All reanalysed datasets have been made available via PRIDE datasets
including input, output, and intermediate output of the Nextflow
workflow, as datasets PXD042651 and PXD042650, respectively.
Our TopDownApp is free and open to use, and can be used on a local
computer or institutional server-setup, installation as simple as
downloading and running the containerised app. However, unlike other
computing environments for TD data processing like TDPortal or TopPIC
Gateway
[22,23],
the workflows themselves are not reconfigurable via GUI. Instead,
high-throughput analysis can be conducted on a huge variety of compute
infrastructures through application of the underlying nextflows.
Changing the sequence or the type of tools in the workflow needs to be
coded in nextflow. As a beneficial side effect of this, adding new tools
into the workflow can be simply achieved by the user with a few lines of
configuration change for any software if it can be called from the
command line and has compatible in-/output. Another distinction is the
direct integration of results visualisation as main component of the UI
of TopDownApp.
In the future, the TopDownApp could be enhanced with additional
deconvolution and identification software modules, such as MSPathFinderT
[24],
to further increase the software options for data analysis. Moreover,
the inclusion of a dedicated label-free quantification module, such as
FLASHQuant, would be ideal to enable quantitative analysis. To ensure
robust and reproducible results, adopting additional control strategies
at different levels including proteins, protein isoforms, and
proteoforms, would be highly beneficial. Currently, parameter
configuration through the browser is not fully implemented due to the
wide variety of supported parameters. Adoption of other PSI standard
data formats, such as the ProForma 2.0 notation
[25]
for proteoform presentation, would improve data interoperability.

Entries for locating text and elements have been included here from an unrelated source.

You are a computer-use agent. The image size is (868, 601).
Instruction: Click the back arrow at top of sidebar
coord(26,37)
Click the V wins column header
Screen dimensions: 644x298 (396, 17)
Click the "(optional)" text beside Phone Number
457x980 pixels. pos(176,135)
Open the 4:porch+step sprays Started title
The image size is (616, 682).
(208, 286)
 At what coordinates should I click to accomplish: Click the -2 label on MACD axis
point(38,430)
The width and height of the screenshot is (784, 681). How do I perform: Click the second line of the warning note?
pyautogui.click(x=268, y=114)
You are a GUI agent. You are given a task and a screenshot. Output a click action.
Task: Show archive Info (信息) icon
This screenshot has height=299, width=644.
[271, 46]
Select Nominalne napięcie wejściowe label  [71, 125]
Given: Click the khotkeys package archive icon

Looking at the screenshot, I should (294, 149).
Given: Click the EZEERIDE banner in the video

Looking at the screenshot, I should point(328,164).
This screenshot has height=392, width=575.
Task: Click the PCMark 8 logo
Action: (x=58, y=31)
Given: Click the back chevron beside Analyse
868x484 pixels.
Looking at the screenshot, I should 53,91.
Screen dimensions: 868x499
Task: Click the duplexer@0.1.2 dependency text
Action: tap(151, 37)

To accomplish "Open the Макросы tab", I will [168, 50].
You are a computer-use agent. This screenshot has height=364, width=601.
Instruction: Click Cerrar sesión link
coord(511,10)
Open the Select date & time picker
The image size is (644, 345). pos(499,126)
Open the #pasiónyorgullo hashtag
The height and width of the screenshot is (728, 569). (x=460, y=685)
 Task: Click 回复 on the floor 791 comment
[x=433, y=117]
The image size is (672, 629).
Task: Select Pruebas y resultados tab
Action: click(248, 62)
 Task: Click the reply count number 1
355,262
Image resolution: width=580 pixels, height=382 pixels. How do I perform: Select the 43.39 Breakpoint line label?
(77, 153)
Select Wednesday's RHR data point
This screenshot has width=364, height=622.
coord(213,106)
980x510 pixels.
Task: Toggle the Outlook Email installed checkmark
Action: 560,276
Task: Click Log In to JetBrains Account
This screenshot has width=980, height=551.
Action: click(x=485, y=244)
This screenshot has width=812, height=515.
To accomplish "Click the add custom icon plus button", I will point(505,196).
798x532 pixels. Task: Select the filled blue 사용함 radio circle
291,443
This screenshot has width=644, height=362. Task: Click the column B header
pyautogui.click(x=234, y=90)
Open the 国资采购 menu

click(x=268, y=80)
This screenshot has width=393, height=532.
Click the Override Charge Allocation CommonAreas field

Additionally, we expect that the availability of an open data analysis
workflow will enable the reuse and reanalysis of TD proteomics datasets
in the public domain. This would open many possibilities such as the
integration of the results in popular bioinformatics resources such as
PRIDE, UniProtKB
[26]
and the Human Proteoform Atlas
[27],
making TD and proteoform data more FAIR. Furthermore, in our view, the
availability of open source analysis platforms will be essential to the
success of the envisioned Human Proteoform Project
[28].
We expect that the availability of TopDownApp as an open and shared
development platform will aid the reproducibility of TD data analysis,
providing a basis for new, automated, and easy to share TD data analysis
workflows. Further, we envision an improved accessibility to
deconvolution and identification data. As we demonstrated one method of
visualisation of TD identification results, we hope this to serve as a
basis for more analysis results to be made (visually) accessible to
current practitioners. In the medium-long term we expect that this and
analogous efforts can improve the integration of proteoform data in
bioinformatics resources so that all biomedical researchers can benefit
from the adoption of open science practices in the TD proteomics field.